--- RECORDS FOR THE EXERCISE ---

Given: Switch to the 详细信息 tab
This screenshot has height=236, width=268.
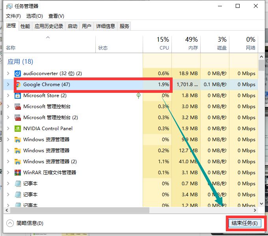Looking at the screenshot, I should pyautogui.click(x=105, y=26).
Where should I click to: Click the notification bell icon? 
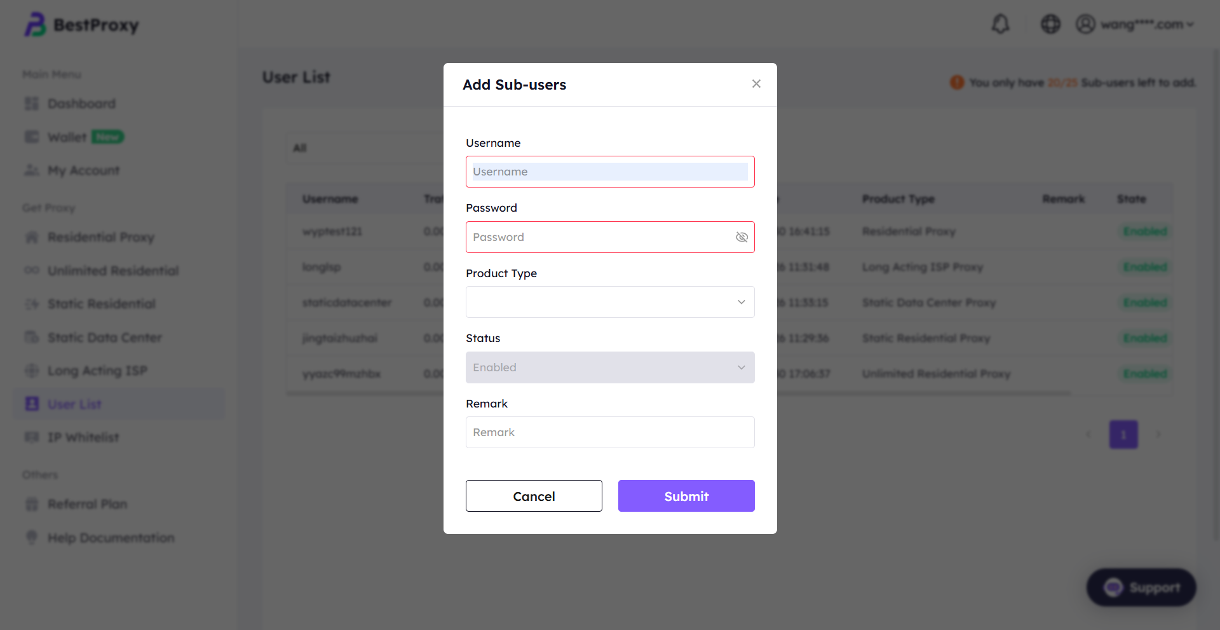1000,24
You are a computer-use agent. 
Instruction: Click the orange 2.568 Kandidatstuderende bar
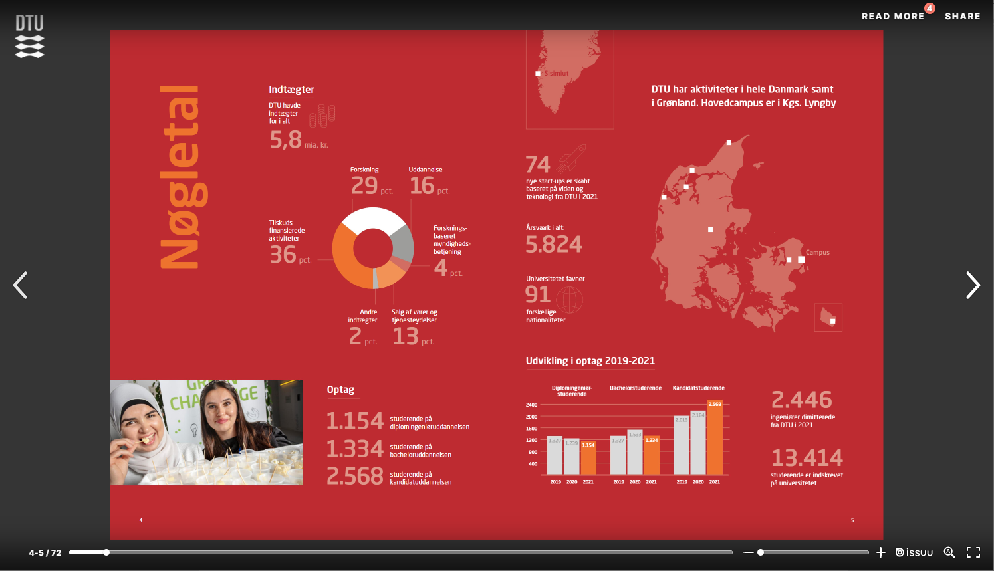pyautogui.click(x=715, y=437)
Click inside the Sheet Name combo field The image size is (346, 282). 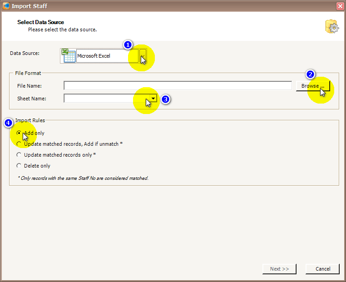pyautogui.click(x=107, y=98)
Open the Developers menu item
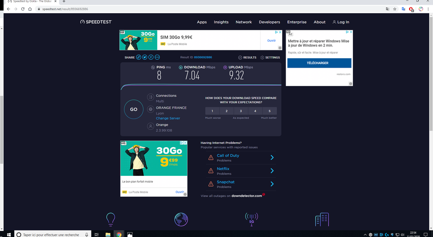The height and width of the screenshot is (237, 433). pyautogui.click(x=269, y=22)
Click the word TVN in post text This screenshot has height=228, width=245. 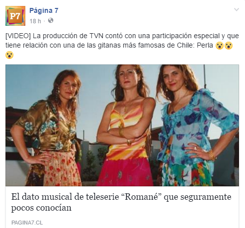[x=96, y=36]
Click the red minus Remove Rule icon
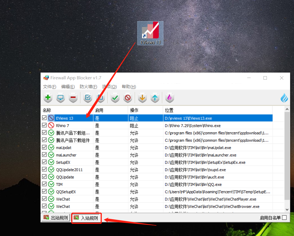294x236 pixels. pos(73,98)
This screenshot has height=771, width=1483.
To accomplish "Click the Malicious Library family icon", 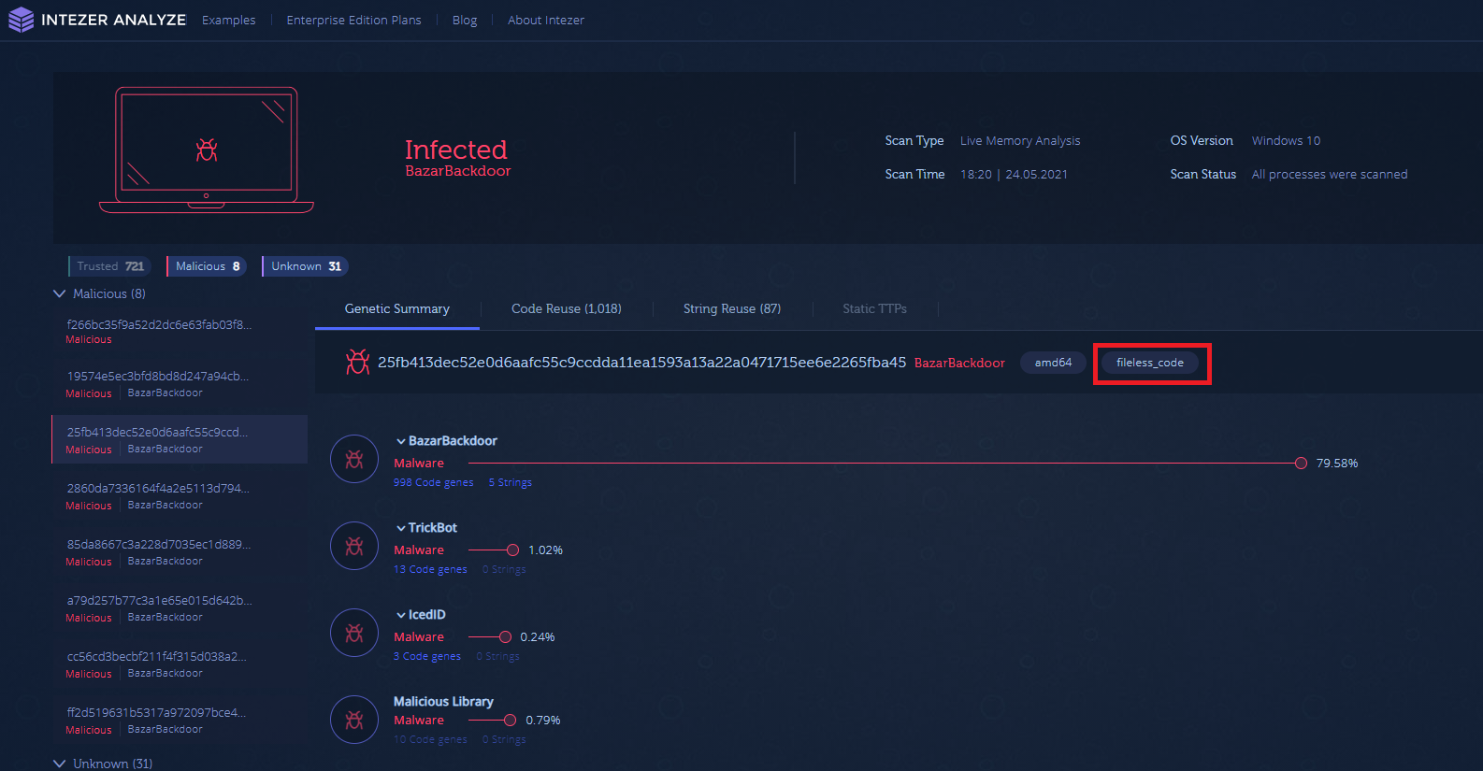I will tap(354, 720).
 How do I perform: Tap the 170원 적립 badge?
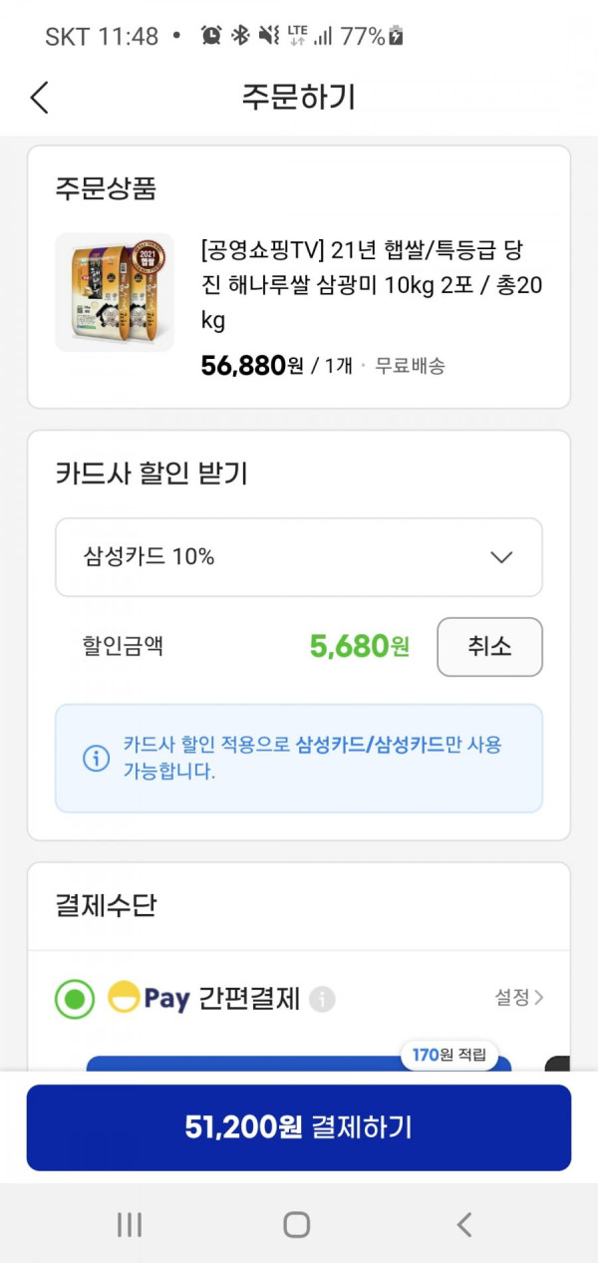[449, 1055]
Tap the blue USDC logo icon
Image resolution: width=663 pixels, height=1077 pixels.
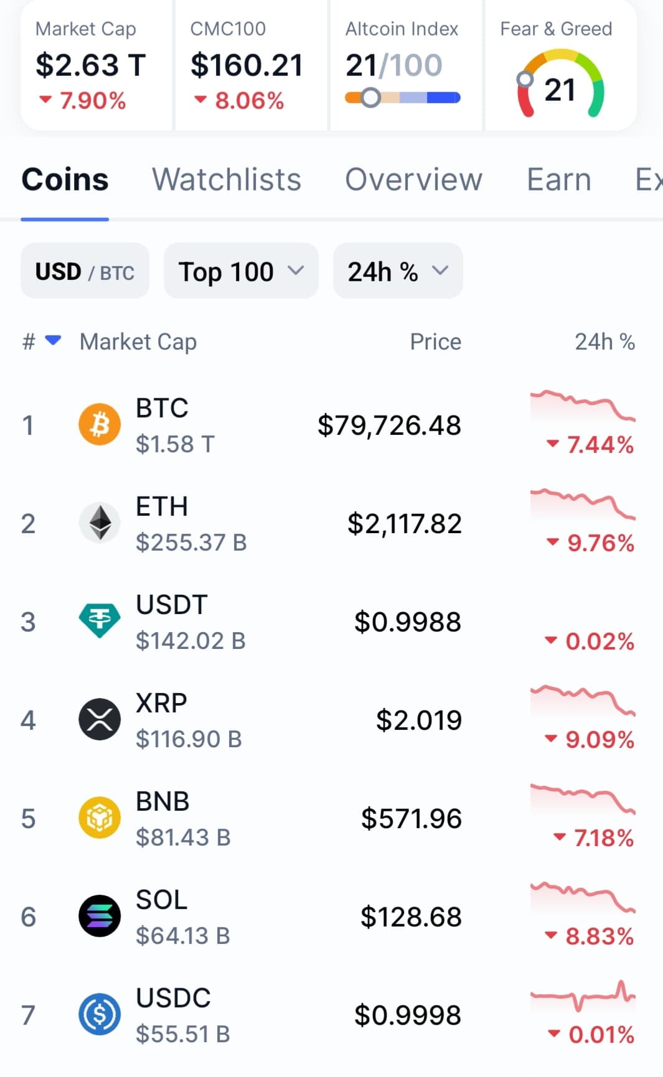pos(100,1014)

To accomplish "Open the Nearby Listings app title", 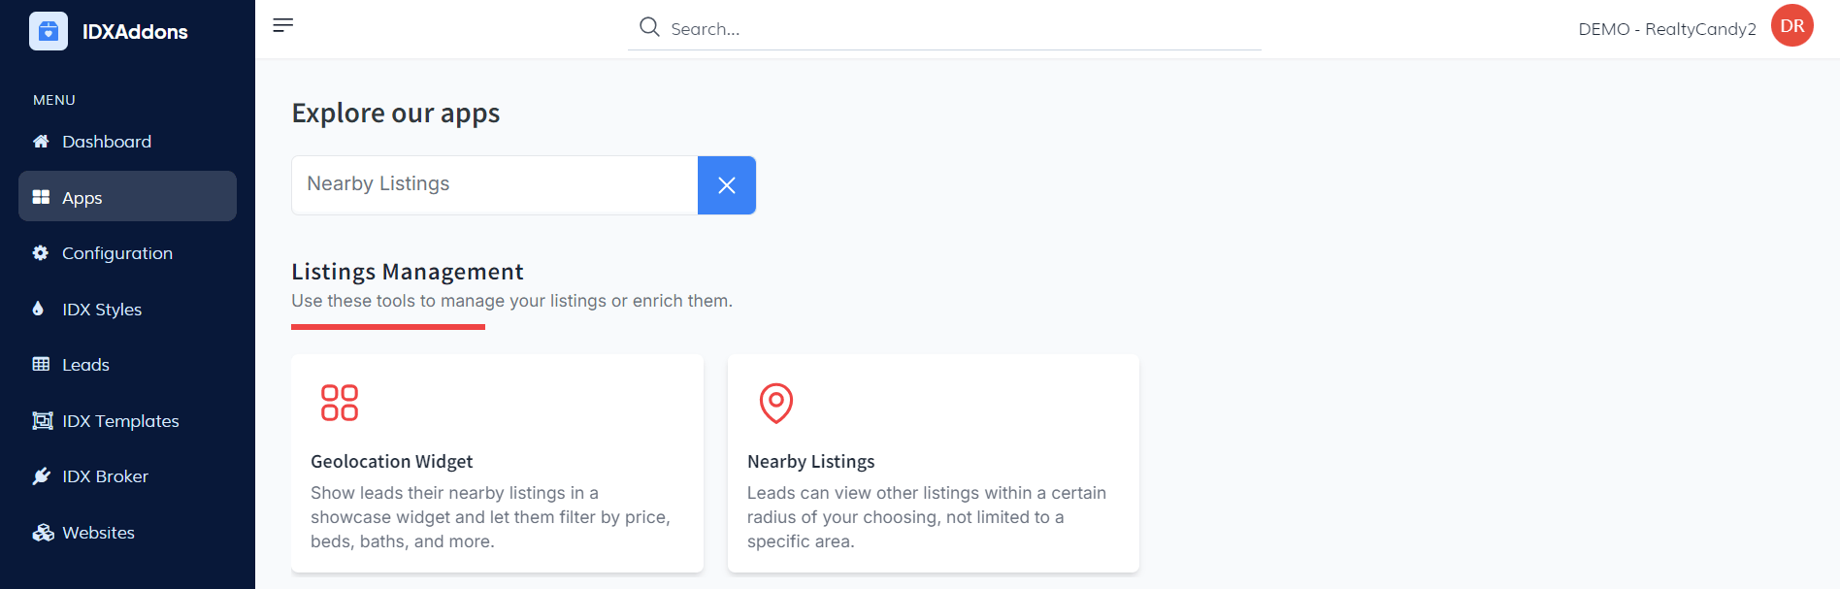I will coord(810,462).
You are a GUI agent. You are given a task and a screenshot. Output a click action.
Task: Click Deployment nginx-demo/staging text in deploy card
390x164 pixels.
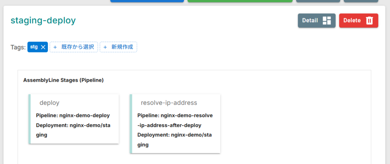point(73,130)
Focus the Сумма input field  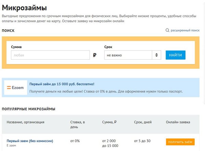(50, 55)
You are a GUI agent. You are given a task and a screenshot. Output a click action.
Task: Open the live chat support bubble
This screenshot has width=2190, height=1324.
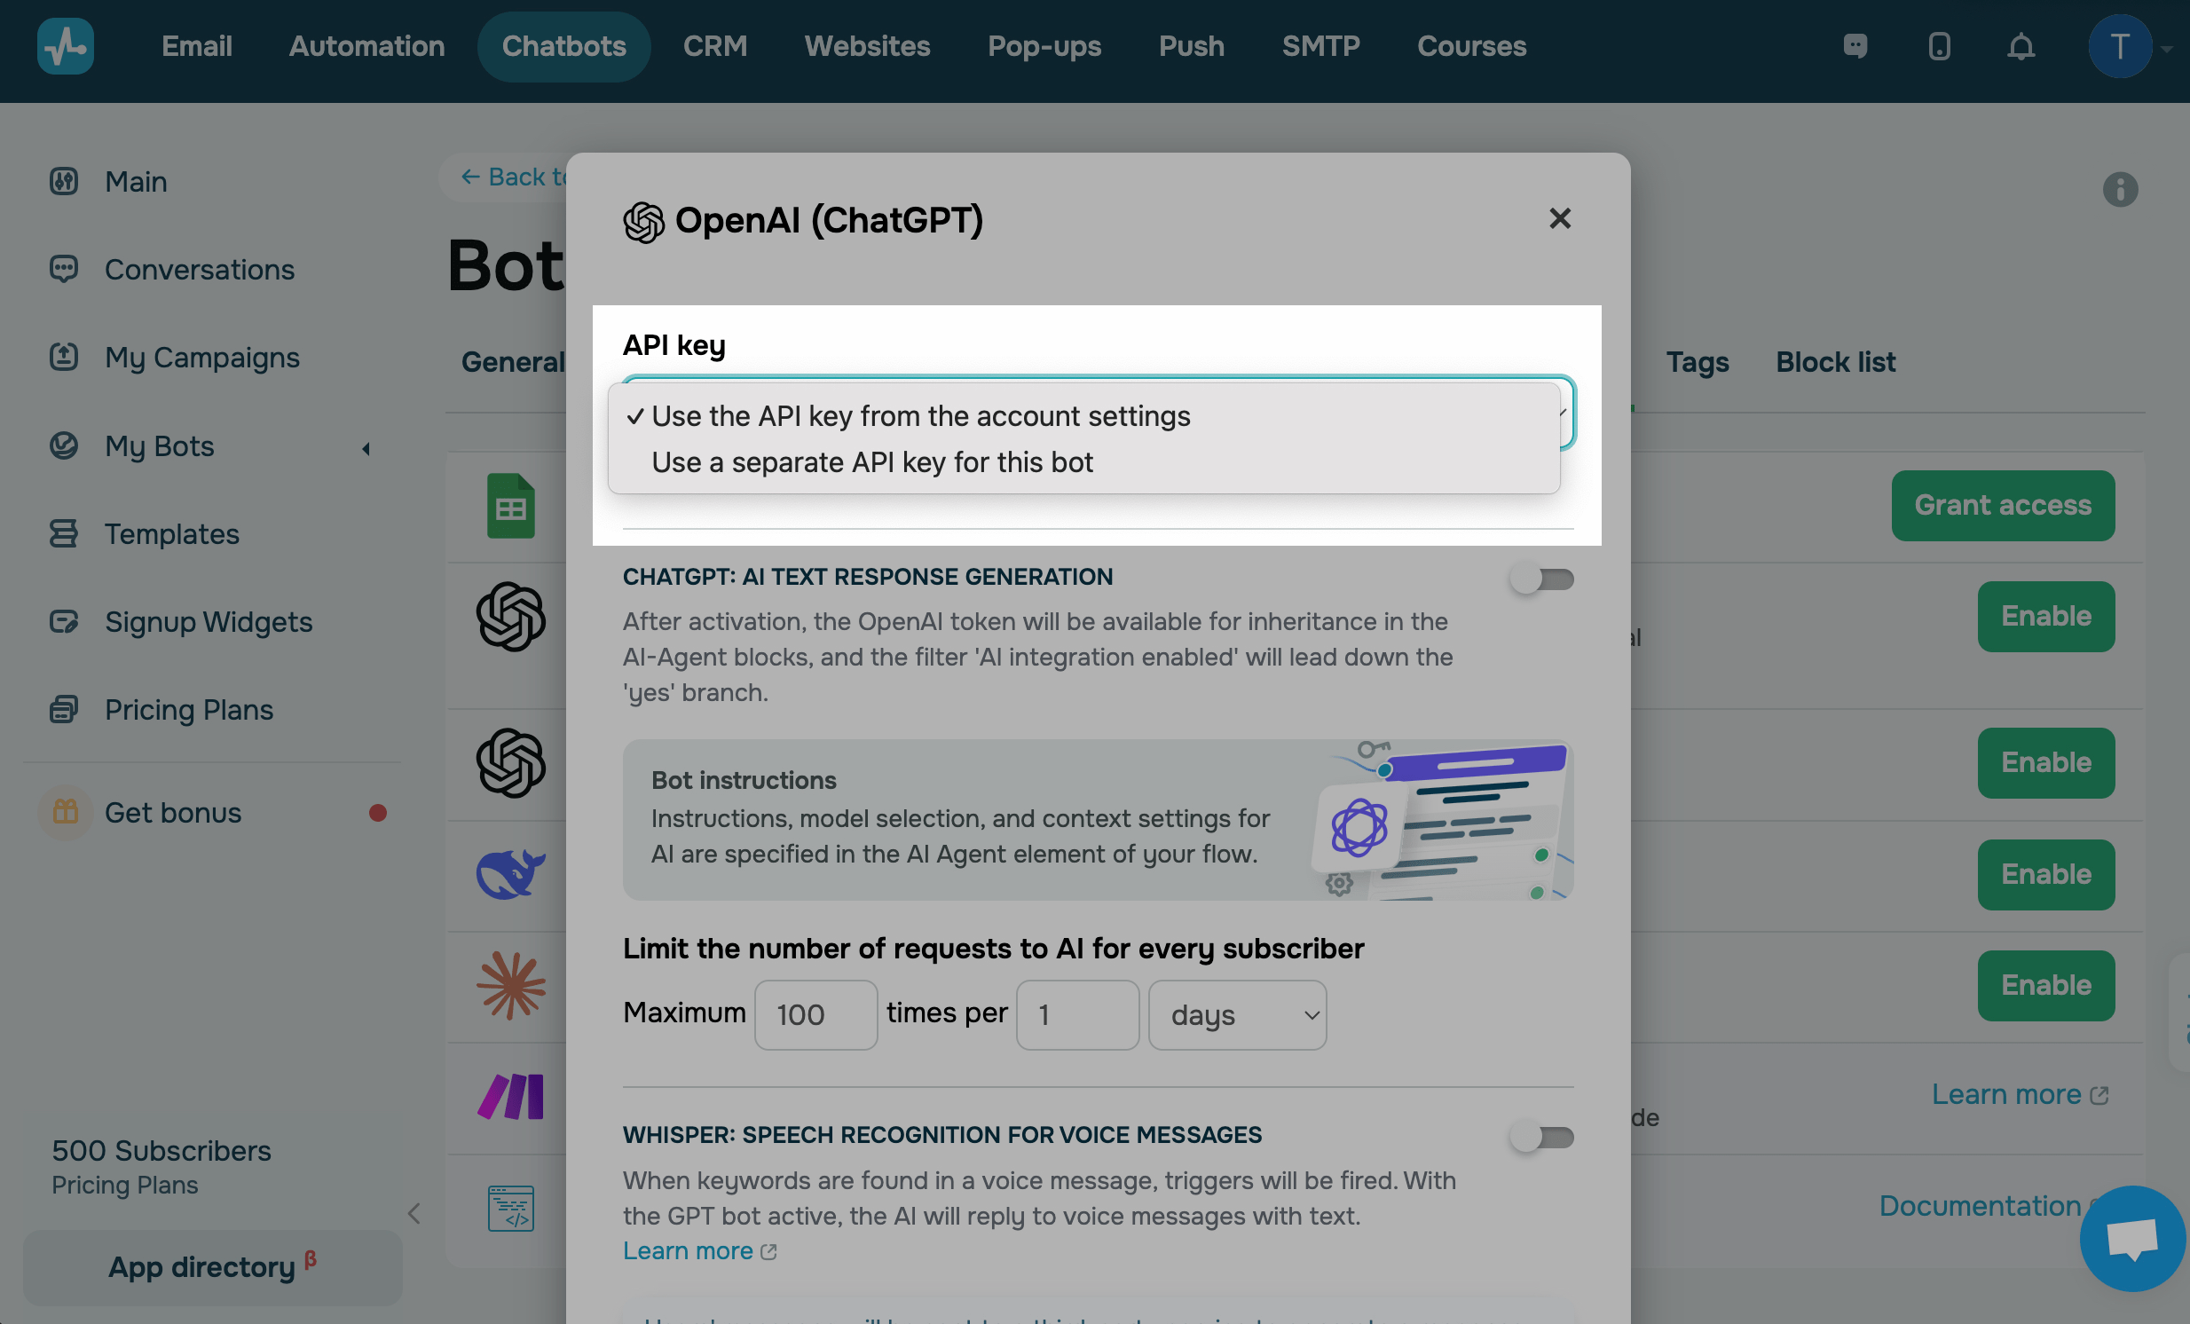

---

— WORK TASK —
Exactly the lines from the top of the entries through the line with "You are a computer-use agent.", inclusive, must be given again, with every picture omitted.

— WRITTEN SOLUTION —
Given: Switch to the 详细信息 tab
This screenshot has height=236, width=268.
Looking at the screenshot, I should pyautogui.click(x=105, y=26).
Where should I click to: Click the notification bell icon? 
1000,24
You are a computer-use agent. 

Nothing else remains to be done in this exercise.